Pretraining Scaling Laws for Generative Evaluations of Language Models

Authors: Rylan Schaeffer\(^*\), Noam Levi\(^*\), Brando Miranda, Sanmi Koyejo

\(^*\) Equal contribution

Venue: ICLR 2026

Quick Links

Paper
Poster
Tweeprint

Summary

Scaling laws for pretraining loss and discriminative benchmarks are well established. But what about generative tasks like math problem-solving?

We propose and rigorously evaluate three scaling laws for predicting pass-at-\(k\) on generative benchmarks (GSM8K, MATH).

1/N

Our first scaling law fits pass-at-\(k\) as a function of pretraining compute:

\[-\log(\mathrm{pass}@k) = E_0(k) + C_0(k) \cdot C^{-\alpha(k)}\]

Compute Scaling Law

2/N

A key discovery: the number of attempts \(k\) isn’t just a metric parameter—it’s a control lever that shapes the entire scaling law.

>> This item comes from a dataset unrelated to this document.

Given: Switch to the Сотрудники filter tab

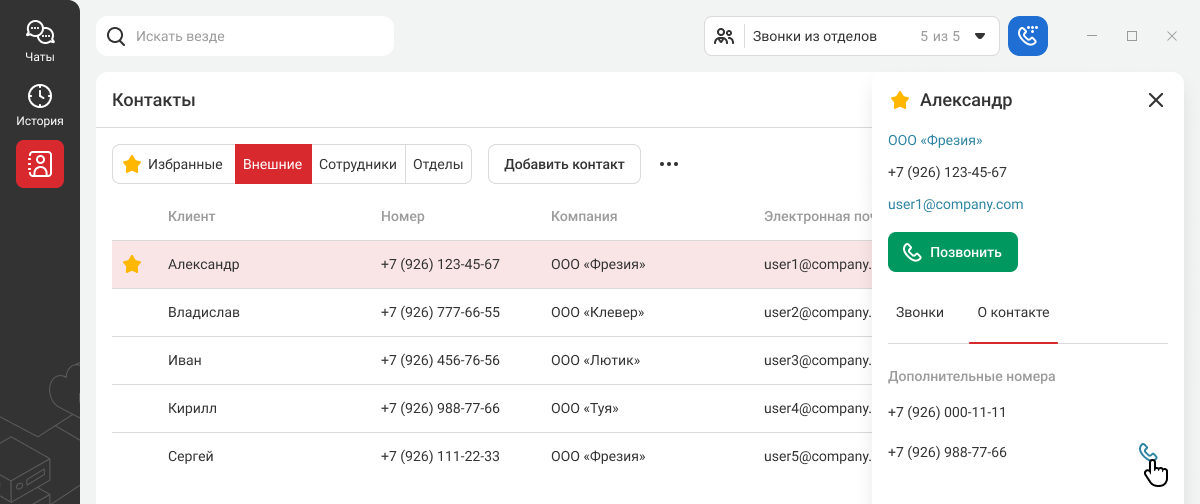Looking at the screenshot, I should (358, 164).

As \(k\) increases: irreducible error vanishes, and the scaling exponent steepens from ~0.12 to ~0.38.

Scaling Parameters vs k

3/N

Our second scaling law decomposes compute into parameters \(N\) and tokens \(D\):

\[-\log(\mathrm{pass}@k) = \mathcal{E}_0(k) + N_0(k) \cdot N^{-\beta(k)} + D_0(k) \cdot D^{-\gamma(k)}\]

This yields tighter in-range fits but similar predictive performance.

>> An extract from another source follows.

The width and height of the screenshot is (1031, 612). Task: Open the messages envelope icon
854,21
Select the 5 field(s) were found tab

Parameters + Tokens Scaling

4/N

Our third scaling law uses gold reference likelihoods—how likely the model thinks the ground-truth solution is:

\[-\log(\mathrm{pass}@k) = \xi_0(k) + K_0(k) \cdot [-\log(\mathrm{GoldProb})]^{\kappa(k)}\]

Gold Reference Scaling

5/N

How predictive are these laws? We backtest: fit on cheap models, predict expensive models.

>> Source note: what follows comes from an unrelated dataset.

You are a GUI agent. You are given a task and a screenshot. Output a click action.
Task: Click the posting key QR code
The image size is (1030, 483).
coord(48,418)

The compute and params+tokens laws require models within ~2 orders of magnitude of the target.

Backtesting Compute

6/N

The gold reference law is remarkably stable—parameters converge using models up to ~5 orders of magnitude cheaper than the target.

This suggests gold reference likelihoods provide a robust signal for long-range forecasting.

Backtesting Gold Reference

7/N

We prove a theoretical connection: the compute law is the compute-optimal envelope of the params+tokens law.

Deviating from optimal allocation introduces a multiplicative penalty. This quantifies exactly how much “effective compute” you lose by over/undertraining.

8/N

Key takeaways:

Pass-at-\(k\) follows predictable scaling laws
\(k\) is a powerful lever that eliminates irreducible error and steepens scaling
Gold reference likelihoods are uniquely stable across 5 OOM
Compute scaling emerges as the optimal envelope of params+tokens scaling

9/N